Solutions for homework sheet1

Problem No. 1

In [1]:
# Import all the packages 
import numpy as np
import scipy as sc
import statsmodels.api as sm
import matplotlib.pyplot as plt 
# Force matplolib to produce figures inline
%matplotlib inline
In [2]:
# Download the data and save it in a file pottery and open the file to read data into a variable
pottery_data=np.genfromtxt('pottery.txt', usecols=(0,4,5),dtype=[('Al','f8'),('Na','f8'),('site','S2')], skiprows=1)

# Find unique labels in site
labels=np.unique(pottery_data['site'])

# Create a list with data for each unique site
xdAl=[]; xdNa=[]
for label in labels:
    xdAl.append(pottery_data['Al'][np.nonzero(pottery_data['site']==label)[0]])
    xdNa.append(pottery_data['Na'][np.nonzero(pottery_data['site']==label)[0]])
    
#Plot the data for Al and Na oxides 
    
plt.subplot(1,2,1)
plt.boxplot(xdAl,labels=labels,sym='ro', whis=1.5);
plt.title('Al oxide concentration') 
plt.xlabel('Sites')  
plt.ylabel('Concentration (in %)')

plt.subplot(1,2,2)
plt.boxplot(xdNa,labels=labels,sym='ro', whis=1.5);
plt.title('Na oxide concentration') 
plt.xlabel('Sites')  
plt.ylabel('Concentration (in %)')


plt.tight_layout();

Problem No. 2

In [3]:
# Read the data 
delivery_time=sm.datasets.get_rdataset("delivery","robustbase")

# Plot the data
plt.scatter(delivery_time.data['distance'],delivery_time.data['delTime'],c='c',s=15*delivery_time.data['n.prod'])
plt.xlabel('Distance')
plt.ylabel('Delivery Time')
plt.title ('Time to Service')
plt.xlim([0,1600])
Out[3]:
(0, 1600)

Problem No. 3

Central Limit Theorem:

States that the distribution of the sum (or mean) of a large number of independent, identically distributed variables will be approximately normal, regardless of the underlying distribution.

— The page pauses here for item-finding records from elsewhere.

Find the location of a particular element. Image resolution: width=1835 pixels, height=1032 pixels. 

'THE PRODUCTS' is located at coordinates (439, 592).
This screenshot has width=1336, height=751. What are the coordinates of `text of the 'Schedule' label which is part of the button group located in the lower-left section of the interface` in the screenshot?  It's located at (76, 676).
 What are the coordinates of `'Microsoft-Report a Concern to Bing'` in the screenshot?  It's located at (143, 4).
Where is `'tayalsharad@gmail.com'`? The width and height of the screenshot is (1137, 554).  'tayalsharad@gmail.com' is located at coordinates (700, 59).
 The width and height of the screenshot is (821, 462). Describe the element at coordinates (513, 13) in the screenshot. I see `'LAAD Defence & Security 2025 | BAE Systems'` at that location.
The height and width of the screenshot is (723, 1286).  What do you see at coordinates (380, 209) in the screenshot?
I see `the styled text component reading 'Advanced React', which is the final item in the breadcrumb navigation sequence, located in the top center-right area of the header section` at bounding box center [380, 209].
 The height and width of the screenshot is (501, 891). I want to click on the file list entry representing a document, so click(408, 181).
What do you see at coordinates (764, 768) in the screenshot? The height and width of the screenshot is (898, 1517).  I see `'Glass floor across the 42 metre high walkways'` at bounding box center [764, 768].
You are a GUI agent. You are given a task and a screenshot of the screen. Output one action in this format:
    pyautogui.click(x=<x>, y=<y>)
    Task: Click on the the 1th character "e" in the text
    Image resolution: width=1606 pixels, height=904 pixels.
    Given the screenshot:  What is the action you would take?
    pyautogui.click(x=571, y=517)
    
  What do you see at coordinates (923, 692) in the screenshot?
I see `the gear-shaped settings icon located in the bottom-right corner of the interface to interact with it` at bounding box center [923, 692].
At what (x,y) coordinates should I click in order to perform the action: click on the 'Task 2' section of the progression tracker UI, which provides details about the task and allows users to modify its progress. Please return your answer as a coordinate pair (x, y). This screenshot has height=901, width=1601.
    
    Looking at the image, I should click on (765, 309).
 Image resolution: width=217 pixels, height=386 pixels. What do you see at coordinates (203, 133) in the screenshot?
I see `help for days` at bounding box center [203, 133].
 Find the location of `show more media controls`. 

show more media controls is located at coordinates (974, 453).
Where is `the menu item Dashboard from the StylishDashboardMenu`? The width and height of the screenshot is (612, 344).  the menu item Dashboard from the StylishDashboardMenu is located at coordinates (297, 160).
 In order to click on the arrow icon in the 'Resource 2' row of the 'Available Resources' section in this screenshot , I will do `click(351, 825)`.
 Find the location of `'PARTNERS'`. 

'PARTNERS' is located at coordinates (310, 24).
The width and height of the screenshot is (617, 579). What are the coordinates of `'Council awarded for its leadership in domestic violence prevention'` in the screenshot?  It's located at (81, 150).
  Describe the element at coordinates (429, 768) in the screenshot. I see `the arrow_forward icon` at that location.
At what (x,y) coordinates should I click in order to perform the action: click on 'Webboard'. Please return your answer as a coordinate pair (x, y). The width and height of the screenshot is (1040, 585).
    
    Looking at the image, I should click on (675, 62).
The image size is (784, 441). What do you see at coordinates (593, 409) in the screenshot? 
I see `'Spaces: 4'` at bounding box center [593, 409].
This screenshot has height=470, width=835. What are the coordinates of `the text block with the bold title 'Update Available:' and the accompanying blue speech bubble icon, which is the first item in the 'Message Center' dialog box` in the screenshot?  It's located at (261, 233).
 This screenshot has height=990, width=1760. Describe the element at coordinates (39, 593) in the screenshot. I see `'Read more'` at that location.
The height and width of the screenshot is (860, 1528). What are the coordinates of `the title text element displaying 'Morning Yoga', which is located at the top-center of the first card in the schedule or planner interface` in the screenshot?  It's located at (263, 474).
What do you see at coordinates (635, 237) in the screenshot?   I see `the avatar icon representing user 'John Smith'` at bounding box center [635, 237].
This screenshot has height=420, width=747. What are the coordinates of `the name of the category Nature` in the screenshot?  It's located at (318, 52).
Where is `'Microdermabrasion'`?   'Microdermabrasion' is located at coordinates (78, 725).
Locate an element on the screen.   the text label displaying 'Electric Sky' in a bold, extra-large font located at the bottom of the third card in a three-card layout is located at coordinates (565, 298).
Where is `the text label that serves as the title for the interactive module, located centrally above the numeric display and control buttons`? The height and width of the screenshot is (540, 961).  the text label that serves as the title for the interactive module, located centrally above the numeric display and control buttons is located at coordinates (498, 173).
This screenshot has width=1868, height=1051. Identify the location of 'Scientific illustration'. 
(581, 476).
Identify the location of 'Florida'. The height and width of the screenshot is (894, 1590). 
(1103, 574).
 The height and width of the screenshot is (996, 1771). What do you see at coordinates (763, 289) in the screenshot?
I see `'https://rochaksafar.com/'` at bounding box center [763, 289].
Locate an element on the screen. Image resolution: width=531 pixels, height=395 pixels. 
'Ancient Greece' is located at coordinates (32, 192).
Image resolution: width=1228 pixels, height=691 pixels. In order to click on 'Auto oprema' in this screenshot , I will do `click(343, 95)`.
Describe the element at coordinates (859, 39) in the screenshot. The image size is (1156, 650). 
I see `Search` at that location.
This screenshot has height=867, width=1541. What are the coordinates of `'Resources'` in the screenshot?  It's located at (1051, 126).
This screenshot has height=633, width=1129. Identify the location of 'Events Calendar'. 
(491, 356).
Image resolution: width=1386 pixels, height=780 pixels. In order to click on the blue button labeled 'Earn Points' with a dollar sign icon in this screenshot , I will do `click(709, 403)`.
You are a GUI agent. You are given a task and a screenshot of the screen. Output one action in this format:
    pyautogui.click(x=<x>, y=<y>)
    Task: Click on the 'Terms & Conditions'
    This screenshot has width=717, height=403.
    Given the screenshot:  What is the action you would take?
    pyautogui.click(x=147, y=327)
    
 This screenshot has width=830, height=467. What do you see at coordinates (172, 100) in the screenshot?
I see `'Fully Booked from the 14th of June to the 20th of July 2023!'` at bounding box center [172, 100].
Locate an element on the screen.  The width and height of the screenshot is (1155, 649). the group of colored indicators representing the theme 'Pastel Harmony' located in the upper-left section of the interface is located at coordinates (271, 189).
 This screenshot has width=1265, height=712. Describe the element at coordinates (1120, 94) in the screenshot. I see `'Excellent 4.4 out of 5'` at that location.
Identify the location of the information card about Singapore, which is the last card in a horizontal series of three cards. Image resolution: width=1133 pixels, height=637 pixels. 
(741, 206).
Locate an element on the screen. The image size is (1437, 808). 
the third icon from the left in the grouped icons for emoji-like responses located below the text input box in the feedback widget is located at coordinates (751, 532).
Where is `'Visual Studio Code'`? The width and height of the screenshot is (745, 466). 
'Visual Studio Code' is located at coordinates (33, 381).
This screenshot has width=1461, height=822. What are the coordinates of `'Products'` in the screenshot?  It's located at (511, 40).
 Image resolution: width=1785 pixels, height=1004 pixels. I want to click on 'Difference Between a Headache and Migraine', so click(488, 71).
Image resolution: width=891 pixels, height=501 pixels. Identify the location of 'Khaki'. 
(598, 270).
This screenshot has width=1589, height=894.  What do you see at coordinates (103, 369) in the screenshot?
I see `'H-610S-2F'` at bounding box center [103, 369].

Step. 1 Generate uniformly distributed random numbers.
In [4]:
ur=np.random.rand(10,11555000)
Step. 2 Plot their distribution.
In [5]:
plt.hist(ur[0,:],75,color='c',normed='True');
Step. 3 Calculate means of each of the multiple sequences of uniformly distributed random variables of length n i.e., every sequence consists of n random variables.
In [6]:
Xmu1=np.zeros((4,11555000));

# For n=2
Xmu1[0,:]=np.mean(ur[0:2],axis=0) 

# For n=4
Xmu1[1,:]=np.mean(ur[0:4],axis=0) 

# For n=8
Xmu1[2,:]=np.mean(ur[0:8],axis=0) 

# For n=10
Xmu1[3,:]=np.mean(ur[0:8],axis=0)
Step 4. Plot distributions for different n as subplots.
In [7]:
plt.subplot(2,2, 1)
plt.hist(Xmu1[0,:],75,color='k',normed=True)
plt.title('n = 2') 


plt.subplot(2,2, 2)
plt.hist(Xmu1[1,:],75,color='k', normed=True)
plt.title('n = 4') 


plt.subplot(2,2, 3)
plt.hist(Xmu1[2,:],75,color='k', normed=True)
plt.title('n = 8') 


plt.subplot(2,2, 4)
plt.hist(Xmu1[2,:],75,color='k', normed=True)
plt.title('n = 10') 

plt.tight_layout()


plt.show()